In the Senate, the 40 members elected the veteran Jim King of Jacksonville, as their president, a cheerful man who is worried about uncheerful times ahead.
The gist of it is that we are a state with a lot of needs and wants and no way to pay for all it. On top of that we just voted to require smaller class sizes, which will cost -- not to be McBridean about it, but, you know, a lot.
King sees the need for Florida to consider more gambling, to consider a vast expansion of private school vouchers, even to consider what he politely calls "new revenues."
The text of King's inaugural speech contained the warning that the next two years "could be more custodial than visionary." Although he quickly promised to try to make lemonade out of lemons, that still is an extraordinary thing for an incoming presiding officer to say. Malaise, anybody?
Over in the House, the 120 members chose as their speaker Johnnie Byrd of Plant City, who was as sunny and optimistic as Ronald Reagan himself. The mood of the entire chamber reflected his outlook.
Byrd took the gavel from the past speaker, Tom Feeney. In his remarks, he said that in the election, which sent an impressive 81 Republicans to the House, the voters clearly endorsed the party's core principles -- less government, lower taxes.
Yes, Byrd obliquely admitted, the voters also ordered the Legislature to "rebuild public education around the classroom." But he said the voters want the Legislature to do that by setting new priorities, not by raising taxes.
Johnnie Byrd is at the moment the most interesting person in Florida politics. I hope he surprises people.
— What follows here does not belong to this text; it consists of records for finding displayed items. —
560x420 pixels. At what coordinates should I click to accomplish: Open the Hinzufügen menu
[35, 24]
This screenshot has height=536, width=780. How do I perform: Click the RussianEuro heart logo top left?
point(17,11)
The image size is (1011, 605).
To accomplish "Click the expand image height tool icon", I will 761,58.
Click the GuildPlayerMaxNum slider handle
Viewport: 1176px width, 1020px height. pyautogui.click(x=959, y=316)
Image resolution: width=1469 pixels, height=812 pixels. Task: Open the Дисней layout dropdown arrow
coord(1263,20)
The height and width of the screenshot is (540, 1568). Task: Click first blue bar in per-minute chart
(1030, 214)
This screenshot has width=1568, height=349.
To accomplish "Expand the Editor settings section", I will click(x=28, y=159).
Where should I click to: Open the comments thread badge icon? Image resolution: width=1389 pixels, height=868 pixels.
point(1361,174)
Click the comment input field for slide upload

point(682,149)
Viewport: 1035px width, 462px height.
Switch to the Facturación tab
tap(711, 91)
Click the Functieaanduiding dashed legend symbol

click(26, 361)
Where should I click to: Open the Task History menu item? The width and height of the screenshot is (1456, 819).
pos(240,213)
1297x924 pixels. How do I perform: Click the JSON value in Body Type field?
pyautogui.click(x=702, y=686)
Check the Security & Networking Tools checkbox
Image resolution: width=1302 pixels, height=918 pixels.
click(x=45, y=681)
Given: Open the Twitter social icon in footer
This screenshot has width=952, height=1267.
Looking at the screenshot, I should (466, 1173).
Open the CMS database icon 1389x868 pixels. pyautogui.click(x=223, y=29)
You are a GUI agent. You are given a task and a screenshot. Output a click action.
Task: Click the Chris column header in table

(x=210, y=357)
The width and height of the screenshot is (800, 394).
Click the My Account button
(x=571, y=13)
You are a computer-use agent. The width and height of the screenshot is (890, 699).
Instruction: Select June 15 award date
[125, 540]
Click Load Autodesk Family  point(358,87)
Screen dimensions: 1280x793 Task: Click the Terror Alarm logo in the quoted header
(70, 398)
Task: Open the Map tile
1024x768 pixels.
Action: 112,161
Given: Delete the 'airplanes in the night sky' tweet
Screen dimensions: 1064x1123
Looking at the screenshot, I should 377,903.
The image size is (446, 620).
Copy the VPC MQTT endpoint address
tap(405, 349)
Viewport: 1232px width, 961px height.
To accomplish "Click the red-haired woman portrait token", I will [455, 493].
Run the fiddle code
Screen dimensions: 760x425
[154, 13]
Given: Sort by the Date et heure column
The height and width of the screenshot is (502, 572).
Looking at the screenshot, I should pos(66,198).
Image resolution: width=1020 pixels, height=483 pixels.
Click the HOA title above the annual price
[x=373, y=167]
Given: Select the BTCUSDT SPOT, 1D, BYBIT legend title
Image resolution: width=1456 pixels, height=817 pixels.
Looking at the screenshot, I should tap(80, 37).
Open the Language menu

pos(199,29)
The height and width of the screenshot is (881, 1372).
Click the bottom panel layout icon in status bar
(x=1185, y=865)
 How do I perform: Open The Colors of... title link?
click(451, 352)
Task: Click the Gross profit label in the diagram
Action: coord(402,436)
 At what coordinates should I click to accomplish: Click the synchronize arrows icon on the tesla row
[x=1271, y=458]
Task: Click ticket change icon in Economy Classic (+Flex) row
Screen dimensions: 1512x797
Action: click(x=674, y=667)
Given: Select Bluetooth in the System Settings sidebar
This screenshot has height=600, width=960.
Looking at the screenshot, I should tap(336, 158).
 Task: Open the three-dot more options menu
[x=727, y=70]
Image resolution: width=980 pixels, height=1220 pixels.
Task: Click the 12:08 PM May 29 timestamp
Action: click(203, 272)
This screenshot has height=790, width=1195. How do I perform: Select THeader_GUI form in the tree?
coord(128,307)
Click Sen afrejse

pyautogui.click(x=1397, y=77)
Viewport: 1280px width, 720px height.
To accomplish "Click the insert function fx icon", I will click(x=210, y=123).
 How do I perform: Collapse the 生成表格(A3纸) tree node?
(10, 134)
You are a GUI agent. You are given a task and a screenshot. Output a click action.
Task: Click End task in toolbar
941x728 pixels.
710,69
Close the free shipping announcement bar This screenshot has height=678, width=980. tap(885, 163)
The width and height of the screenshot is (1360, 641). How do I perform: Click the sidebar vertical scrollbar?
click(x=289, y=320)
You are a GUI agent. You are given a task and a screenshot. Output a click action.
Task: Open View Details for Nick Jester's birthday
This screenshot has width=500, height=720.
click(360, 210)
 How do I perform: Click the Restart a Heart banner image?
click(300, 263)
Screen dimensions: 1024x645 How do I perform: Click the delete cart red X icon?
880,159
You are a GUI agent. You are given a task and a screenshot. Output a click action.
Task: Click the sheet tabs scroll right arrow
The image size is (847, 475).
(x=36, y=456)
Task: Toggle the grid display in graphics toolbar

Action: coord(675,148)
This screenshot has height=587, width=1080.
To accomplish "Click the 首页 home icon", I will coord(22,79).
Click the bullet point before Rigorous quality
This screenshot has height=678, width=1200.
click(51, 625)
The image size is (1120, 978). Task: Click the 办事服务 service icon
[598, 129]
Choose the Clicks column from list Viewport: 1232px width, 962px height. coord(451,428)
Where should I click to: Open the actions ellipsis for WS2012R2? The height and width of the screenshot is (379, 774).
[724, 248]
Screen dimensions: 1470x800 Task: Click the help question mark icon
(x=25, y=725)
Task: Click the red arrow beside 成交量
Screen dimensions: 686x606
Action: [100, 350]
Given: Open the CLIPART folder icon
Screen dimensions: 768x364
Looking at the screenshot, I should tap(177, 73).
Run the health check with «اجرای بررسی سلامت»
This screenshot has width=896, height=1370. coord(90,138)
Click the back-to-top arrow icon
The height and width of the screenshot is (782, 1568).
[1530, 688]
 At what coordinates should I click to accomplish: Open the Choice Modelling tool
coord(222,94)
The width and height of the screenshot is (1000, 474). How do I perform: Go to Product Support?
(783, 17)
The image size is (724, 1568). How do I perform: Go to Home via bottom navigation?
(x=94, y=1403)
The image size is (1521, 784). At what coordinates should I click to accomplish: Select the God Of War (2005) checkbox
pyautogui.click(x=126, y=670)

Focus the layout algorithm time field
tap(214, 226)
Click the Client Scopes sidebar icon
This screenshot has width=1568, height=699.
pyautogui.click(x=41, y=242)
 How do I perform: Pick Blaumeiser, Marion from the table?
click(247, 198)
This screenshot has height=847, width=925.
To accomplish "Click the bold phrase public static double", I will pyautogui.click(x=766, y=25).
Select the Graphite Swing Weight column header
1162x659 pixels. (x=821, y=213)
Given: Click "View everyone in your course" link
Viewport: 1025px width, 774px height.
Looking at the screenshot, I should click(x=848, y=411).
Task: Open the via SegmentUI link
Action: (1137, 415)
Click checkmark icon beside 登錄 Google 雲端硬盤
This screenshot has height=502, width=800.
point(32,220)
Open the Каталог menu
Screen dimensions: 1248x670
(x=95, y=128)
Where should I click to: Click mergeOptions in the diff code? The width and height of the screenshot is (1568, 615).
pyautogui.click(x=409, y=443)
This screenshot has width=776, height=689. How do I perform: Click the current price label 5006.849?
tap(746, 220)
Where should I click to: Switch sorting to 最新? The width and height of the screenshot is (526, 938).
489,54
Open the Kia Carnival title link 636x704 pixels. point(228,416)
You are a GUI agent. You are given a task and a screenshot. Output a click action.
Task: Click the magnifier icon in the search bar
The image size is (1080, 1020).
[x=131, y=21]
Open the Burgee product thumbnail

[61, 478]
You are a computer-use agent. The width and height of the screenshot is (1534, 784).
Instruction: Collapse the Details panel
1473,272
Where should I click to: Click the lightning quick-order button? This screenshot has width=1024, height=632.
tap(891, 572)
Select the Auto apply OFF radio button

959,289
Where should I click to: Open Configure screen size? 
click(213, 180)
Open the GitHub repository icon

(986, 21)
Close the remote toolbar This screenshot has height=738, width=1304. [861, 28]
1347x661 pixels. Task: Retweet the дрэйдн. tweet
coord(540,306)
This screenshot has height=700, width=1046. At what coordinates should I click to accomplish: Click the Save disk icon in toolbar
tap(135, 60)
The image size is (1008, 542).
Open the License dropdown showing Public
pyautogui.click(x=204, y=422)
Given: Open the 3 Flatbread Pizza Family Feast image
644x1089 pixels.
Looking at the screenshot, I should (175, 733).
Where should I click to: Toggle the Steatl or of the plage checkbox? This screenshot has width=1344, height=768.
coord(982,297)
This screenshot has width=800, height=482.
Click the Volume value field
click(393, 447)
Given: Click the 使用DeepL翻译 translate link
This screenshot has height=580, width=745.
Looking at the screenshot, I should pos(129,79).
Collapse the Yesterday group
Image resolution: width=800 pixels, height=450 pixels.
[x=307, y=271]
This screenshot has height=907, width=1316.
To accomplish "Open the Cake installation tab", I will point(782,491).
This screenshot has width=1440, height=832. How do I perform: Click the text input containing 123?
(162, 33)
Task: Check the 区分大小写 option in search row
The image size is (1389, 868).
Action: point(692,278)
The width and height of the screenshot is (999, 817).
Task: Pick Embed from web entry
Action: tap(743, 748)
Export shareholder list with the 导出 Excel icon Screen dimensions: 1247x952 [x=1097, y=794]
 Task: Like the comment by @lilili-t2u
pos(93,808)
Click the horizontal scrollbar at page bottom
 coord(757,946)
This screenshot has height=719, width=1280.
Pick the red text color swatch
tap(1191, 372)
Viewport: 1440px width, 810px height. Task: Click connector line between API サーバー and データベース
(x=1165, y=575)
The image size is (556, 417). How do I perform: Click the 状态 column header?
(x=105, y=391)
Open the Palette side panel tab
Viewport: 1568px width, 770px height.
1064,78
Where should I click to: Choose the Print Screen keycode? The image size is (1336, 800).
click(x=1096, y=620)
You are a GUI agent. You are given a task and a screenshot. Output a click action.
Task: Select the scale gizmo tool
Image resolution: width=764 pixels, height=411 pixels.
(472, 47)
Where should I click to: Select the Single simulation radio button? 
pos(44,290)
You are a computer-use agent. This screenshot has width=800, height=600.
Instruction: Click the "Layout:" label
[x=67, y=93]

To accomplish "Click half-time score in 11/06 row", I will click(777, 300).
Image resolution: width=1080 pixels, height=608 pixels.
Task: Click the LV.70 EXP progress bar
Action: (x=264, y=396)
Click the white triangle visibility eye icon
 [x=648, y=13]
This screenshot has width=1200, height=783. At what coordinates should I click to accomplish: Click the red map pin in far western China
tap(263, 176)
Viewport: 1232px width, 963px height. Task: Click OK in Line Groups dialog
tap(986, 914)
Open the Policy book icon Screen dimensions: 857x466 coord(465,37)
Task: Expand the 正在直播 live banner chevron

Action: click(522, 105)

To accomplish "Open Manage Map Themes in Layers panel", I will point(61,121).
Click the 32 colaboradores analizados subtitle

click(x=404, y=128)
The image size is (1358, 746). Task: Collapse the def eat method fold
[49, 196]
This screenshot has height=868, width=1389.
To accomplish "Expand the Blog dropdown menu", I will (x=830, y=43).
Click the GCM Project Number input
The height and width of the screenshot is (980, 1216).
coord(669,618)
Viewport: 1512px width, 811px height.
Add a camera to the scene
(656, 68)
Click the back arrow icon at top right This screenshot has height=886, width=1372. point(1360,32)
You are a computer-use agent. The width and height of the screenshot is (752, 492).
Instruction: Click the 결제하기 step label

Some of the little things on Tuesday were a positive start. The session opened with invocations from both a rabbi and a Baptist minister -- even that gesture was more inclusive that the deliberate, in-your-face divisions that have racked the chamber. The 39 Democrats graciously moved to have Byrd elected by acclamation.
Few speakers have been stronger in their promise of an open government. "We will be allowing sunshine into places where the shadows have ruled before," he said.
Byrd also issued his members a warning about lobbyists that was eloquent -- and rare from someone who holds public office. Remember, he told them, there are thousands of people in Tallahassee who are paid to tell legislators how smart and good-looking they are. It is the people back home who count.
That last note stirred a dim hope in me. Maybe that hope will be crushed by events. But this week I have heard several smart people predict that Byrd, who is supremely strong in his position, will therefore be less under the thumb of lobbyists, more able to tell them they can't have everything they want.
That would be important. It would be a refutation of the complaint that Florida's eight-year term limits have shifted power toward lobbyists, since legislators are in a huge hurry to curry favor with them. It would be a reassertion of the Legislature's power against that unofficial fourth branch of government. It would be good for the Republican Party.
It is hard not to lean toward King's more grim assessment of the job ahead when you think about everything Florida is supposed to be doing with its general revenue -- health care and social services and prisons, let alone education. But on Tuesday morning in Tallahassee the House declared itself optimistic.
With the two-party system in Florida dead for now, this is the defining tension in our state's politics for the foreseeable future.